Regulation B is a tool litigants and potential litigants use against banks.  The original intent of Regulation B was to eliminate credit discrimination against women, particularly married women.  The objective was to ensure creditworthy, married women were able to obtain individual credit.  Unfortunately, Regulation B is more often used today as a sword and a shield against creditors.  Used as a defense to an enforcement action, or as a counterclaim, protected classes, including married women, are claiming that creditors wrongfully have required their signatures on guaranties or other credit instruments.

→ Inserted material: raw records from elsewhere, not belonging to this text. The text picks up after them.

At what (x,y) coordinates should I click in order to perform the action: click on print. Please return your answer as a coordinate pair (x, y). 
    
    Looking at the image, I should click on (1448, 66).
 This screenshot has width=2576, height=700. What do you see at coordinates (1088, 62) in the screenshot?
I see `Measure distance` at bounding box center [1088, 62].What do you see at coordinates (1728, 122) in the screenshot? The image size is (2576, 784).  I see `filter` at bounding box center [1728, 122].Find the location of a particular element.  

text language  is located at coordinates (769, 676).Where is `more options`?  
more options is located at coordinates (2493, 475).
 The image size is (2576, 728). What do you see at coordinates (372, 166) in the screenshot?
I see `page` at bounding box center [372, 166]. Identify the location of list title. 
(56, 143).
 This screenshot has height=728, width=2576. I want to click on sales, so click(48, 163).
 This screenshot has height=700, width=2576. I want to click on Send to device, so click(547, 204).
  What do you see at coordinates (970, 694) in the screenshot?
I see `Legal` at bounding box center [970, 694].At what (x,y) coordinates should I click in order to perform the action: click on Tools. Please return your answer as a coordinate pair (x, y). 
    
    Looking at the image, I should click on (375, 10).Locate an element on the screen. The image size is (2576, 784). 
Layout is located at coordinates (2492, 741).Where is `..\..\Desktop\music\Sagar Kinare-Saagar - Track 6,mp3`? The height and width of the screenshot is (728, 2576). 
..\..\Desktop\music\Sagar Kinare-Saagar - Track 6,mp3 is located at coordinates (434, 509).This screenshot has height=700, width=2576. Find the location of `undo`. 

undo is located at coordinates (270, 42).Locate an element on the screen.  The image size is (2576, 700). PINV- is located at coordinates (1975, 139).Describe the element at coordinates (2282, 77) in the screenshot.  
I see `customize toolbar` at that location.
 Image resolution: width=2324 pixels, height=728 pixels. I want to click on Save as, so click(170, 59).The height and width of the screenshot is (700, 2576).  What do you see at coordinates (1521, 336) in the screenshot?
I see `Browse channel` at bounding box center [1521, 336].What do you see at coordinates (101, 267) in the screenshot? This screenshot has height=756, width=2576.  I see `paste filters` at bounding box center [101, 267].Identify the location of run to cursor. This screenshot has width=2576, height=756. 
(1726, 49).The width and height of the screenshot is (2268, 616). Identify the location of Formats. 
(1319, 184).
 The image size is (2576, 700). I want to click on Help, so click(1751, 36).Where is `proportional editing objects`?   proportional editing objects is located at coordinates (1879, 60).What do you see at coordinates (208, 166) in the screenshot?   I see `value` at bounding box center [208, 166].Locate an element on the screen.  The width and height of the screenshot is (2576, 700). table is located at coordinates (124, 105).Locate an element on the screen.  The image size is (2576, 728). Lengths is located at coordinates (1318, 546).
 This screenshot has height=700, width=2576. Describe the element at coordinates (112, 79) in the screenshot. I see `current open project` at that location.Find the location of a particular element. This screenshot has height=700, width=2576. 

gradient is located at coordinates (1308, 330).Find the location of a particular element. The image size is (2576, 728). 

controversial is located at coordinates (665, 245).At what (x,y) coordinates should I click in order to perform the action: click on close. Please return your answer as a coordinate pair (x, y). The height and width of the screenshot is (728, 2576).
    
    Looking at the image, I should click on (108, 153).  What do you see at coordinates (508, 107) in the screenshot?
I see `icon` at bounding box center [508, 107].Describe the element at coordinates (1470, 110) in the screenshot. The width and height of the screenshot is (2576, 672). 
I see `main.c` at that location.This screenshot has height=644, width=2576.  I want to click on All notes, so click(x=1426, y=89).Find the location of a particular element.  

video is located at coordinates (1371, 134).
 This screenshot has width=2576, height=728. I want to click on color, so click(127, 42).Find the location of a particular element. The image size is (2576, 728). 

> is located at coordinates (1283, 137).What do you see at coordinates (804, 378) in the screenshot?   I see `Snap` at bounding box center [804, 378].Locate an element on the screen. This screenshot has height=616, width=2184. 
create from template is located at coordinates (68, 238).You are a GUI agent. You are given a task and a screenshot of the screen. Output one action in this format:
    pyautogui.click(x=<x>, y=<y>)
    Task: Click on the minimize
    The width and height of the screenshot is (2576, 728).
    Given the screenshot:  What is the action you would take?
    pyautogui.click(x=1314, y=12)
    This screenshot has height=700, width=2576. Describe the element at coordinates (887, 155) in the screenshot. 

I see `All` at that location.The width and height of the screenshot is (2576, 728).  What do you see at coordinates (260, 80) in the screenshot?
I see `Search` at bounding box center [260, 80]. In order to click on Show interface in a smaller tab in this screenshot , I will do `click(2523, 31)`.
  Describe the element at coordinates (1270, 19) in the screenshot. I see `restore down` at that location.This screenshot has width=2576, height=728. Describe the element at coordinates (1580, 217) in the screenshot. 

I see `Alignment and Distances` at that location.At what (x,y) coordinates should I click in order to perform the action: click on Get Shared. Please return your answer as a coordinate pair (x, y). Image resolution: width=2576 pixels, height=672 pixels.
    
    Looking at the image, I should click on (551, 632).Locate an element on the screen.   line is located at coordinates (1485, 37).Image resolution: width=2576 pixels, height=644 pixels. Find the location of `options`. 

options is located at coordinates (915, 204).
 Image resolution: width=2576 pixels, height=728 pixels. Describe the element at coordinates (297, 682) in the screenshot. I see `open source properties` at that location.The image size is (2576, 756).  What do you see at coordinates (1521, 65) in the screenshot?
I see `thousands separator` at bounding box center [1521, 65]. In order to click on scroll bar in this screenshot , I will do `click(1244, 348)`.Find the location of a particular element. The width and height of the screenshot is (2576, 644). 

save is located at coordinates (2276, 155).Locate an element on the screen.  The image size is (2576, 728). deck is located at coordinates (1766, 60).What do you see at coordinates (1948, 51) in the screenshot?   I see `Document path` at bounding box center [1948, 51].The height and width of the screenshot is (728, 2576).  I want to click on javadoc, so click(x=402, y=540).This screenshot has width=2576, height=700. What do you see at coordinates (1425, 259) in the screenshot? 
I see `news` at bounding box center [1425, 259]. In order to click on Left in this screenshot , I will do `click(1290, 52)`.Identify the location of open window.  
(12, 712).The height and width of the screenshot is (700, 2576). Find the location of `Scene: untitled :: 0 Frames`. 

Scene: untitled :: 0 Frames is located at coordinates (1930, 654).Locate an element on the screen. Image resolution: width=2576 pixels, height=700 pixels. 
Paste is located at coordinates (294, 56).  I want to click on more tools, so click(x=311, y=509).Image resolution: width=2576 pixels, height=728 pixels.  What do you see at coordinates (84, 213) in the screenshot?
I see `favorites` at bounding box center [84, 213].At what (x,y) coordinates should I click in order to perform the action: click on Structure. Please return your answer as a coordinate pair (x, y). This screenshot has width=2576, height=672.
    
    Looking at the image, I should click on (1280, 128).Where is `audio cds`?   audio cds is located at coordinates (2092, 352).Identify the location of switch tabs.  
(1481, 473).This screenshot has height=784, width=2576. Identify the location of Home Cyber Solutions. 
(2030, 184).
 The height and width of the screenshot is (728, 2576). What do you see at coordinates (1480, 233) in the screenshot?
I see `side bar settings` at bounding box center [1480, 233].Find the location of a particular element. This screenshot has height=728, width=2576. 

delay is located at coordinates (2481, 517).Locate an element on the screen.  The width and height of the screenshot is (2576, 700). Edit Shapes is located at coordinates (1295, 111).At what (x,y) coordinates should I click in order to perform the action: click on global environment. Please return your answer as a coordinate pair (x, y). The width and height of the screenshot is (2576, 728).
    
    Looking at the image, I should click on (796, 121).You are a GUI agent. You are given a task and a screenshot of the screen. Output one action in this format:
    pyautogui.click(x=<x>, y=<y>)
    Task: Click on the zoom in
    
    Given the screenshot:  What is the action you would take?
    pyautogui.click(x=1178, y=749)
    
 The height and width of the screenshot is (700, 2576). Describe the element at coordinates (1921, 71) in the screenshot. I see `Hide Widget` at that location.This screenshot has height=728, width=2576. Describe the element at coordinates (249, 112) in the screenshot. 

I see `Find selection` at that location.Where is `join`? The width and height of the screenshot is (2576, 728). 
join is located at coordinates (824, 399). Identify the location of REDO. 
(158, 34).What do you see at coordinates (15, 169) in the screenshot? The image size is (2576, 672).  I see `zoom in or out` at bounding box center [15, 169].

The line between when a creditor is authorized to require a female spouse’s guarantee and when the creditor is precluded is blurry.  The Official Comments to Regulation B provides “when an applicant requests individual credit, a creditor generally may not require the signature of another person unless the creditor has first determined that the applicant alone does not qualify for the credit requested.”  See Official Comments, 12 C.F.R. § 202.7(d).  The creditor may require a cosigner, guarantor, or endorser, but cannot require that it be the spouse.  Id.  Of course, if the female spouse is an applicant or co-applicant, there is not an issue with whether Regulation B has been violated.

Making the line even blurrier, a creditor shall not deem the submission of a joint financial statement or other evidence of jointly held assets as an application for joint credit.  Id.  In Boyd, the United States District Court for the District of Kansas considered whether a joint financial statement that was submitted to the creditor constituted a joint application for credit.  The Court also considered whether the creditor’s requirement that the female spouse act as a guarantor was proper.  The creditor argued that it met the requirements of 12 C.F.R. § 202.7(d)(2) because the female spouse’s guarantee was “reasonably believed by the creditor to be necessary, under the law of the state in which the property is located.”  Boyd, 2007 U.S. Dist. LEXIS 72455 at 27.  The creditor focused on whether its requirement of the spouse’s guarantee was reasonable.  Id.

State property laws play an important role in a bank’s determination whether to require a spouse’s guarantee.  The property laws of a state vary as to whether a bank is allowed to go after property or assets that are owned jointly by a married couple.